Les Tunisiens très optimistes pour la relance de l'UMA

Le projet de l’Union du Maghreb Arabe (UMA) semble repartir sur de nouveaux rails après près de 20 ans d’hibernation. Le dernier sommet s’est tenu en 1994 comme par hasard à Tunis juste après les attentats de l’hôtel d’Asni à Marrakech, suivis de la fermeture des frontières maroco-algériennes. Le chef du gouvernement tunisien, Hamadi Jebali n’a pas hésité à qualifier d’«évènement exceptionnel» le prochain sommet de l’UMA qui doit se tenir le 10 octobre à Tunis.

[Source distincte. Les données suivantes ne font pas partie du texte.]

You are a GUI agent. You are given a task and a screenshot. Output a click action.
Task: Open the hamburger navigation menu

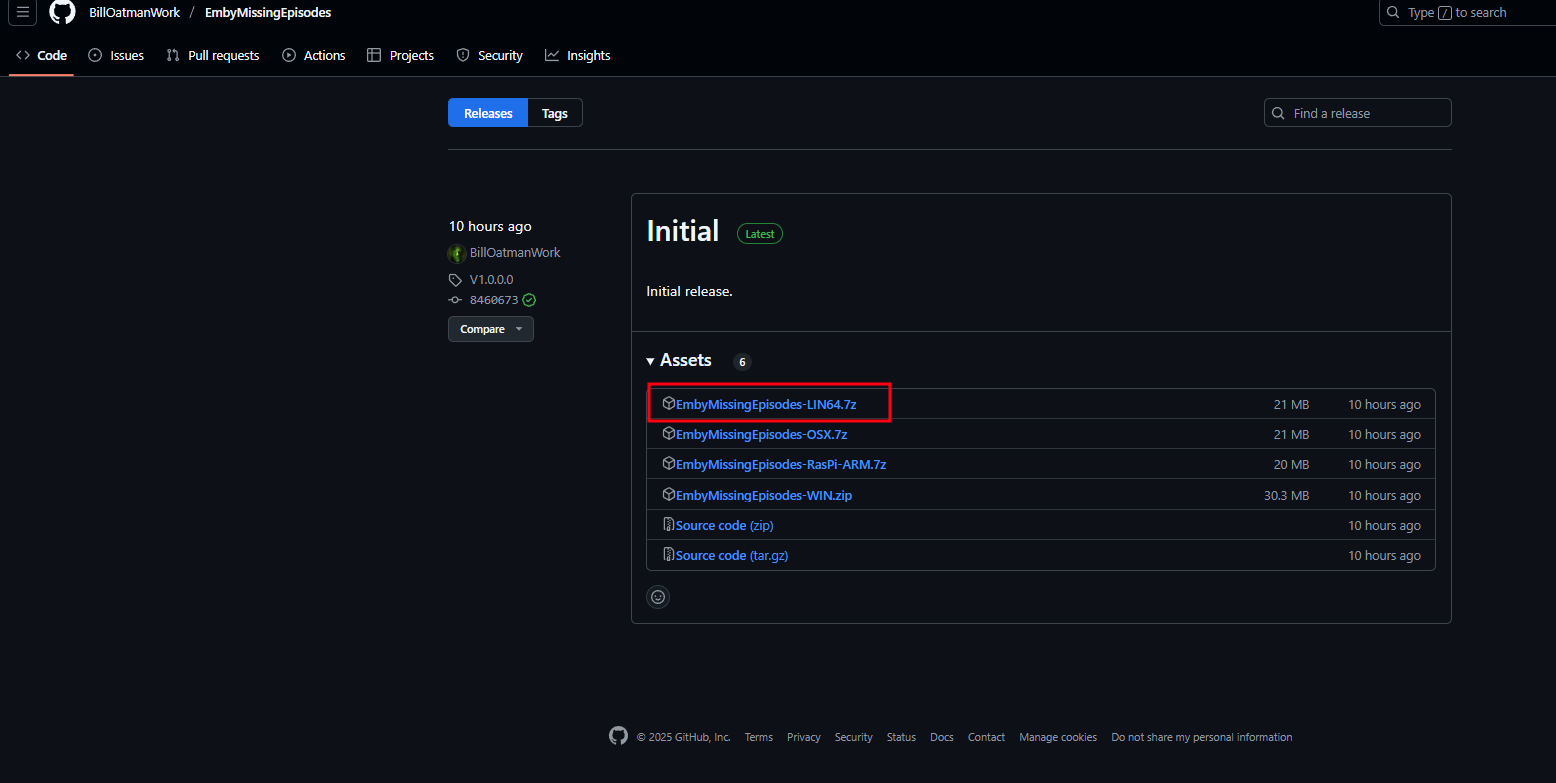point(23,12)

Ce sommet « représentera un événement exceptionnel dans le sillage des mutations profondes dans la région » en vue de répondre aux aspirations des peuples maghrébins et des attentes de nos partenaires notamment européens, a dit Jebali qui est par ailleurs attendu, le 15 juin au Maroc pour coprésider avec son homologue marocain, Abdelilah Benkirane, la 17ème Haute commission mixte. Au volet organisationnel, Jebali a insisté sur le besoin d’engager une réforme profonde du système de l’Union maghrébine à même de lui permettre d’accomplir les missions délicates se rapportant aux défis d’ordre sécuritaire, économique et social. Le terrain a été déjà balisé pour ce regroupement régional, puisque les prérogatives du conseil des ministres des Affaires étrangères de l’UMA ont été élargies et les ressources humaines et matérielles mis à la disposition du Secrétariat général ont été renforcées. Au volet économique Jebali a insisté sur le besoin de parachever la création de la banque maghrébine pour l’investissement et le commerce extérieur, qui sera basé en Tunisie. Il a de même souligné la nécessité de finaliser le projet d’une zone maghrébine de libre-échange qui constitue un premier pas vers l’intégration maghrébine. Ce projet sera accompagné par la création d’une union douanière et d’un marché commun, en prélude à l’établissement d’une union économique maghrébine. En parallèle, de grands projets maghrébins seront mis en œuvre dans les domaines d’infrastructures, dont l’autoroute maghrébine et la connexion ferroviaire entre les pays membres. Une vision ambitieuse qui attend d’être concrétisée avec l’arrivée au pouvoir de nouvelles équipes dirigeantes dans le sillage du printemps arabe. Pourvu que la nouvelle tentative de faire renaitre l’UMA de ses cendres ne finisse pas comme la précédente expérience.